Whereas western languages have an alphabet, and other languages such as Russian have a different alphabet but at least preserve the concept of one, Japanese uses characters.  These characters can represent ideas which have meaning in and of themselves.  Rather than rearranging letters into letters into thousands and thousands of permutation to represent thoughts, character based languages use thousands of characters, and combinations thereof, to give meaning.

Chinese characters first came to Japan on articles imported from China. These characters, called kanji, were borrowed around the 6th century.  It also has symbolic letters, which are actually syllabaries-- each one is a syllable, such as ka, ho, or mi. There are two complete syllabaries-- two ways of writing the same set of sounds--and together they are called kana. (Separately, they are called hiragana and katakana).

Between 5,000 and 10,000 Chinese characters, or kanji, are used in written Japanese. In 1981 in an effort to make it easier to read and write Japanese, the Japanese government introduced the jōyō kanji hyō (List of Chinese Characters for General Use), which includes 1,945 regular characters, plus 166 special characters used only for people's names. All government documents, newspapers, textbooks and other publications for non-specialists use only the these kanji. Writers of other material are free to use whatever kanji they want.

In modern Japanese, kanji are used to write parts of the language such as nouns, adjective stems and verb stems.

Katakana

The katakana syllabary was derived from abbreviated Chinese characters used by Buddhist monks to indicate the correct pronunciations of Chinese texts in the 9th century.  Katakana are characterized by short, straight strokes and angular corners, and are the simplest of the Japanese scripts.  I think (but don't know for sure) that the title of this post is in katakana, or at least part of it is.  Consisting of 46 letters, katakana can be distinguished from hiragana by its simpler signs compared to the kanji.

In modern Japanese, katakana are most often used for transcription of words from foreign languages.  Many of the foreign words are English, and can be recognized by sounding out the katakana. For instance, there is biiru (beer), and aisukuriimu (ice cream).  There are also words from other foreign languages.  For example, abekku means "couple", coming from the French avec (with). Arubaito o suru means "to work one's way through school." This comes from the German verb arbeiten, to work.

Katakana has come to be used for very common Japanese words (not foreign), especially when the kanji is difficult. The idea is that the word is so well-known that the kanji is not needed to distinguish the meaning. For example, sushi is sometimes written in katakana.

Hiragana

The hiragana syllabary consists of 46 symbols and is mainly used to write word endings, known as okurigana in Japanese.
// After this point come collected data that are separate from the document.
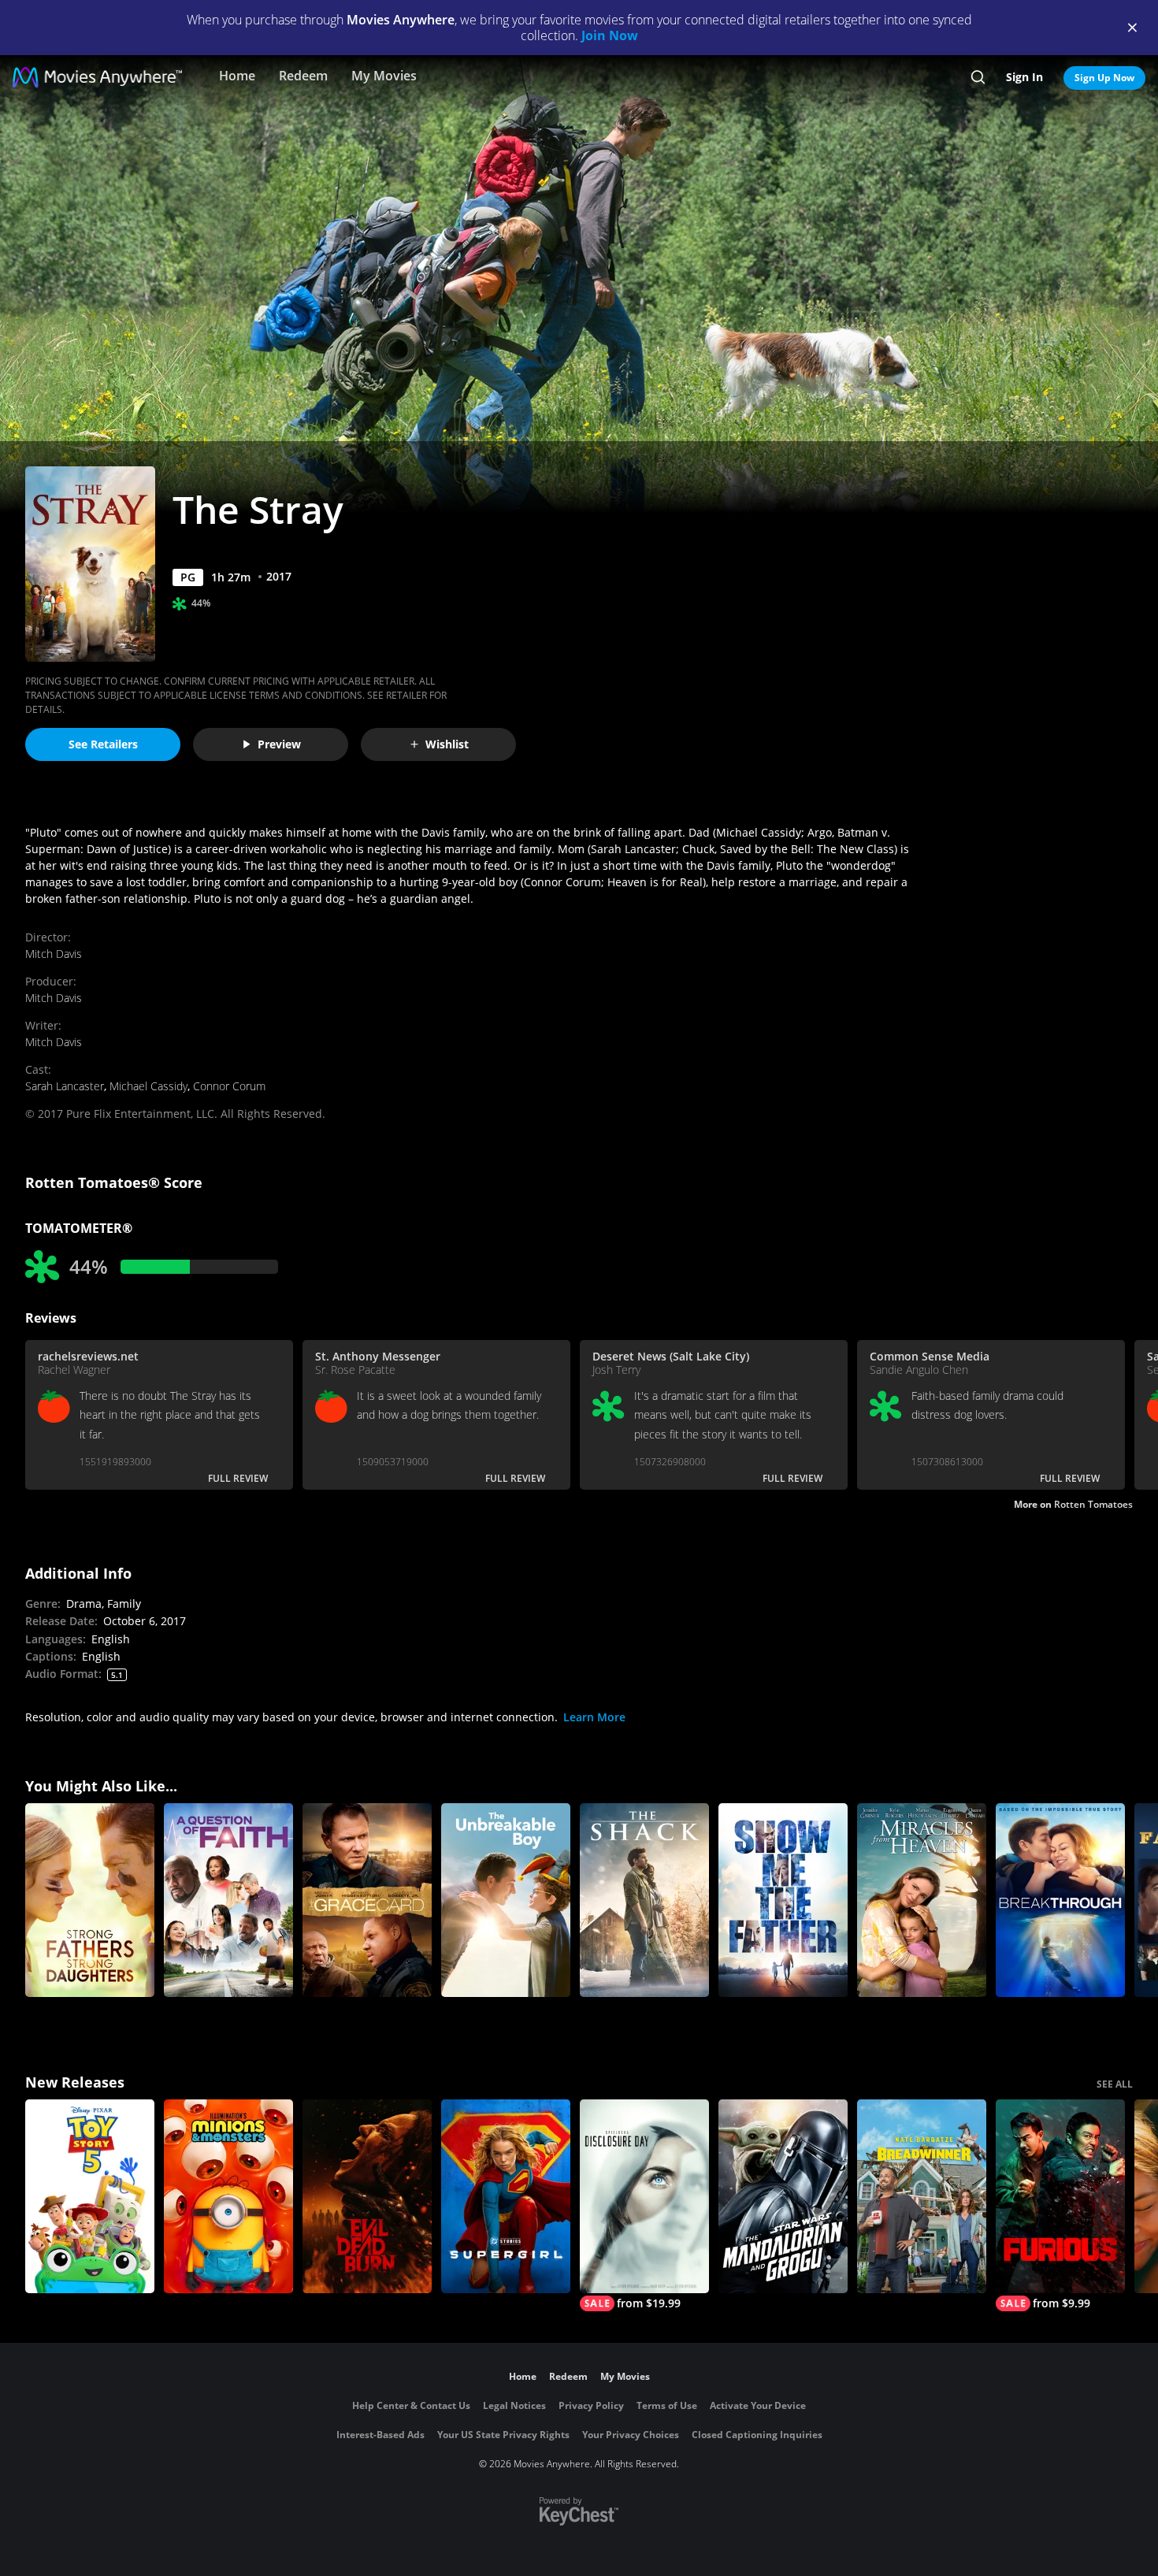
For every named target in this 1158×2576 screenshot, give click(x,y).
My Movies (384, 75)
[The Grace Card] (367, 1900)
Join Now (609, 35)
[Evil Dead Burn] (367, 2196)
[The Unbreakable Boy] (505, 1900)
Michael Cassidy (148, 1085)
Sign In (1024, 76)
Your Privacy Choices (630, 2434)
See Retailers (103, 744)
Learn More (594, 1716)
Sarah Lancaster (64, 1085)
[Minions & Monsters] (228, 2196)
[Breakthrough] (1060, 1900)
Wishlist (447, 744)
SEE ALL (1115, 2084)
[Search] (978, 77)
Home (237, 75)
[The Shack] (644, 1900)
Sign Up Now (1104, 77)
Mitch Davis (53, 953)
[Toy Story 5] (89, 2196)
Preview (279, 744)
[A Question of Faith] (228, 1900)
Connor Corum (229, 1085)
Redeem (303, 75)
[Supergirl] (505, 2196)
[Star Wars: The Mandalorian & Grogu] (783, 2196)
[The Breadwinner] (921, 2196)
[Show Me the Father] (783, 1900)
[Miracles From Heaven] (921, 1900)
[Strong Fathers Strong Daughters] (89, 1900)
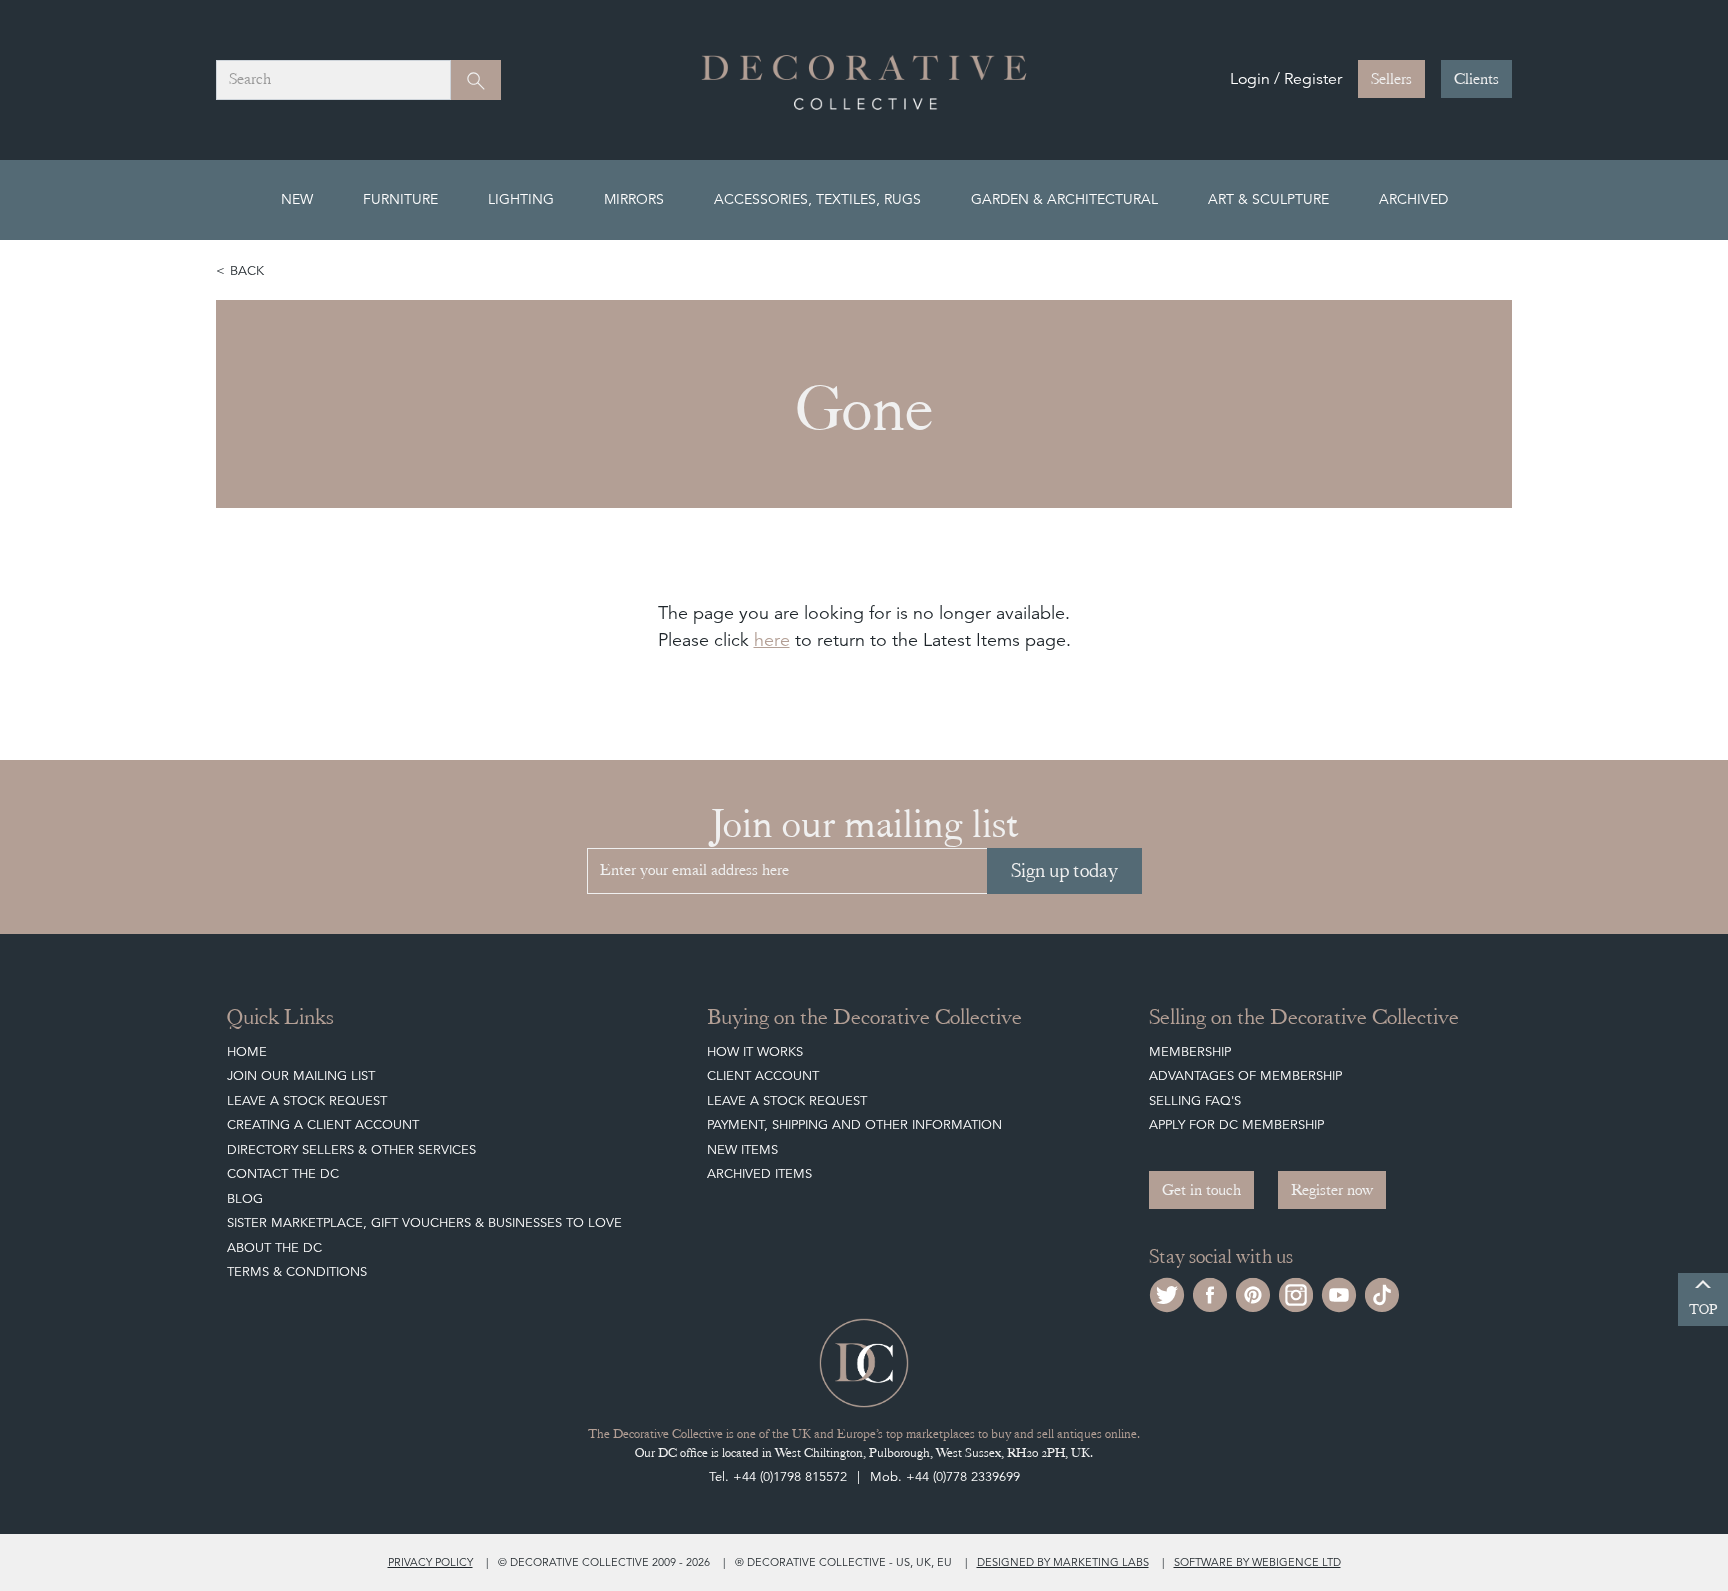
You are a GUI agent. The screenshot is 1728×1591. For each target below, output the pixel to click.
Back (247, 270)
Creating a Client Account (323, 1124)
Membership (1190, 1051)
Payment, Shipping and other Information (854, 1124)
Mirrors (634, 199)
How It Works (755, 1051)
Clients (1476, 79)
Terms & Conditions (297, 1271)
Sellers (1391, 79)
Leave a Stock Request (307, 1100)
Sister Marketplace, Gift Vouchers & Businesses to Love (424, 1222)
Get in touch (1201, 1190)
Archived (1413, 199)
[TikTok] (1382, 1292)
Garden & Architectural (1064, 199)
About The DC (274, 1247)
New (297, 199)
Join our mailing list (301, 1075)
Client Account (763, 1075)
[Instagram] (1296, 1292)
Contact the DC (283, 1173)
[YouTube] (1339, 1292)
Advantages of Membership (1245, 1075)
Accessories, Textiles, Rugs (817, 199)
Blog (245, 1198)
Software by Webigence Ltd (1257, 1562)
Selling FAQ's (1195, 1100)
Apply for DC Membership (1236, 1124)
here (772, 639)
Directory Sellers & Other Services (351, 1149)
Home (247, 1051)
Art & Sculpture (1268, 199)
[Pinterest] (1253, 1292)
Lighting (521, 199)
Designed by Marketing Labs (1063, 1562)
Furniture (400, 199)
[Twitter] (1167, 1292)
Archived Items (759, 1173)
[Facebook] (1210, 1292)
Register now (1332, 1190)
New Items (742, 1149)
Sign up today (1064, 870)
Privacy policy (430, 1562)
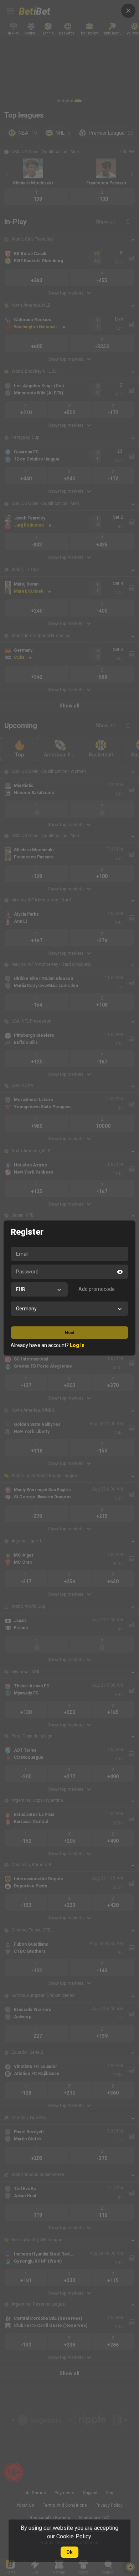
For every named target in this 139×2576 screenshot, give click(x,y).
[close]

Hiragana are also widely used in materials for children, textbooks, animation and comic books, to write Japanese words which are not normally written with kanji, such as adverbs and some nouns and adjectives, or for words whose kanji are obscure or obsolete. 

Hiragana characters are often written next to unusual kanji characters to show their pronunciation in the same way that we have added roman characters to the sentence above. In this case the hiragana characters are referred to as furigana or yomigana. In addition, hiragana is also used to write native Japanese words that have no kanji of their own.

Hiragana syllables developed from Chinese characters. Hiragana were originally called onnade or 'women's hand' as were used mainly by women - men wrote in kanji and katakana. By the 10th century, hiragana were used by everybody. The word hiragana means "ordinary syllabic script".

In early versions of hiragana there were often many different characters to represent the same syllable, however the system was eventually simplified so that there was a one-to-one relationship between spoken and written syllables. The present orthography of hiragana was codified by the Japanese government in 1946. 


Japanese really is an interesting language, and by interesting I mean complicated.  Given how many symbols there are in the language the multiple ways of expressing thoughts, it's somewhat surprising that spammers haven't exploited it more than they already have.